Review: Be My Baby – Leeds Playhouse Pop-up

The season of plays in the Pop-up theatre at Leeds Playhouse is coming to a close with the Amanda Whittington play Be My Baby. If you are going to end a season by leaving people craving for the next, then this is the way to do it.

Be My Baby tells the story of Mary, a ‘nice’ middle-class girl, who is taken by her mother to St Saviours’, a home for single pregnant girls, having been ‘put up the duff’ by her medical student steady boyfriend.  The play is set in the first half of the 1960s but could have been equally as relevant had it been ten years later.  For those not around at the time, it is difficult to imagine the stigma attached to being an ‘unmarried mother’ at that time when dark shadows were cast across not only the girl, but her also family.  This was illustrated by her mother’s cover story that her sister had had an accident and Mary had gone to look after her and aid in her recovery. This was not only the story told to friends, neighbours and Mary’s employer, The Trustee Savings Bank, but also to her father, who had no idea of his daughter’s condition.
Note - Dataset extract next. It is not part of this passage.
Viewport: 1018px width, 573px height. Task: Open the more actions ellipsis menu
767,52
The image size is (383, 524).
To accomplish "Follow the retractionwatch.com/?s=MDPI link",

Simona Bitmate as Mary. Photograph by Anthony Robling.

The assumption was that it was always the girl’s fault and nothing to do with the father, which Queenie, another inmate, summed up by saying that Dolores, a third girl in the institute, should have known what to expect when she let a boy walk her home across the fields.   The fourth and final girl was Norma, played by the brilliant Anna Gray,  of the Mind The Gap section of the Playhouse, which is composed of aspiring actors with learning disabilities. It might sound a bit on the patronising side to pick out Anna especially, but it gave the piece a shot of reality which counterpointed the self-confidence which the other girls portrayed to one degree or another.  The back stories of each of the girls and those of Mary’s Mother and Matron were delivered, pardon the pun, slowly throughout the play, which itself is not short of puns.  To elucidate on them would spoil the play, so I won’t.
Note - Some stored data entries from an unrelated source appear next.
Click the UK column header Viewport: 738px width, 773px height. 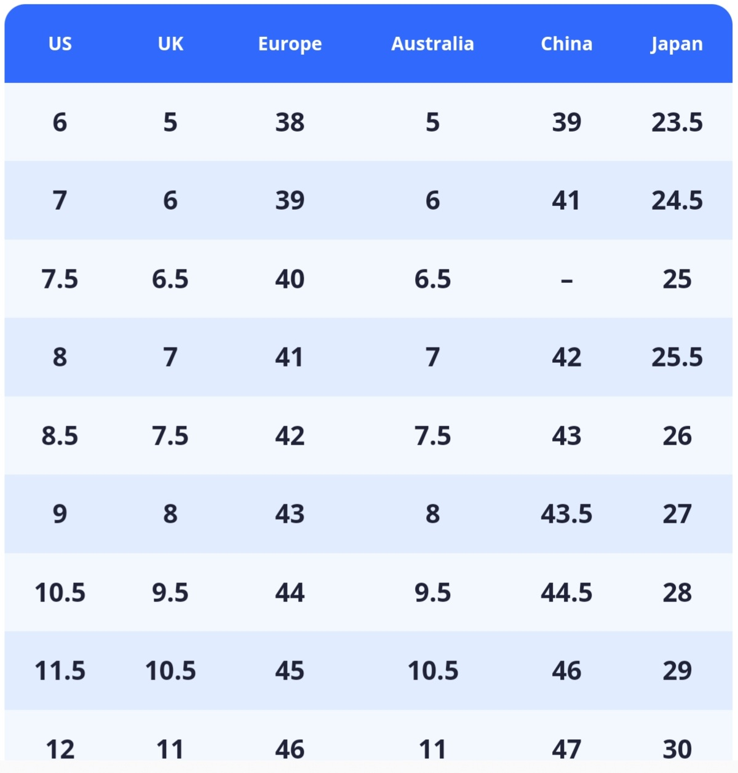pyautogui.click(x=170, y=44)
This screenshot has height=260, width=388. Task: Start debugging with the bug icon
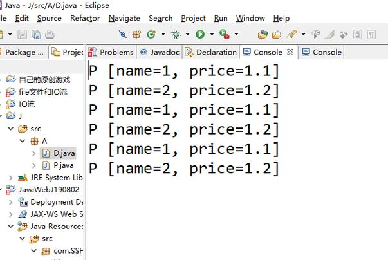tap(176, 34)
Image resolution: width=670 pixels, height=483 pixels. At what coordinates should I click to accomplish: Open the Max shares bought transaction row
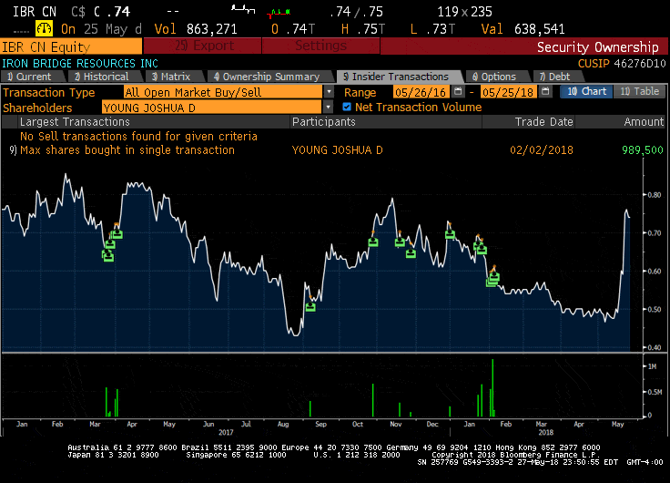point(127,149)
Anna Gray as Norma Photograph by Anthony Robling

Over the short time that Mary is at St Saviours’ the girls form a bond, not only with themselves but also with their unborn babies who will be taken away from them at birth, with no chance of even holding them.  Another nod to the time was that when Queenie, superbly played by Crystal Condie, and the streetwise one, ‘Am I the only scrubber in this laundry?’, is told that she is expecting twins, she insists that they be split up and placed with separate families to give them a better chance. Tessa Parr as Dolores conveyed a hopeless romantic and provided one of the best passages in the play when she is reading from a teen girl annual about relationships with boys, whilst at the same time Norma is quoting from a medical handbook on childbirth. The interplay was superb. Simona Bitmate was wonderful as Mary, the clever one, helping everyone both with common sense and with the entertainment, having brought her Dansette record player with her and a stack of pop records. The discs would be put on the turntable but, except in a couple of cases, rather than the original being played the girls would leap onto the four plinths on stage with three of them doing the singing and Norma taking the part of a one-girl Pan’s People.

Crystal Condie as Queenie. Photograph by Anthony Robling.
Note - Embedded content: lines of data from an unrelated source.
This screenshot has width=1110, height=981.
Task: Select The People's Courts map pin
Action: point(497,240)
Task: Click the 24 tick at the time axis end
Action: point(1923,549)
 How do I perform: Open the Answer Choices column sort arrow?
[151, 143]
Jo Mousley as Mrs Adams, whose world had been turned upside down by her daughter’s plight, brought a genuinely moving portrayal of someone who had to keep up appearances, while at the same time realising that life would never be the same again. The same could also be said of Susan Twist, Matron, who let her guard temporarily slip from being the fierce stickler for work and religious standards and revealing her character as having suffered a devastating blow of her own.  Not in front of the girls, of course.

Jo Mousley as Mrs Adams and Susan Twist as Matron. Photograph by Anthony Robling.

Mention must be made of the band: Richard Reeday, Chris Mulligan, Neil Innes and Tim Brickel, who duplicated the original backings for the singers perfectly.  Cilla and Dusty would have been well impressed.  The characters and stories were what this play is all about and director Jacqui Honess-Smith did a great job in keeping the production minimalist with the help of Set and Costume Designer Amanda Stoodly.  There was not a weak link in the whole production, just a succession of strong ones.

Be My Baby continues until 1 June:  https://leedsplayhouse.org.uk/events/be-my-baby/

Feature photograph shows Tessa Parr as Dolores.  Photograph by Anthony Robling.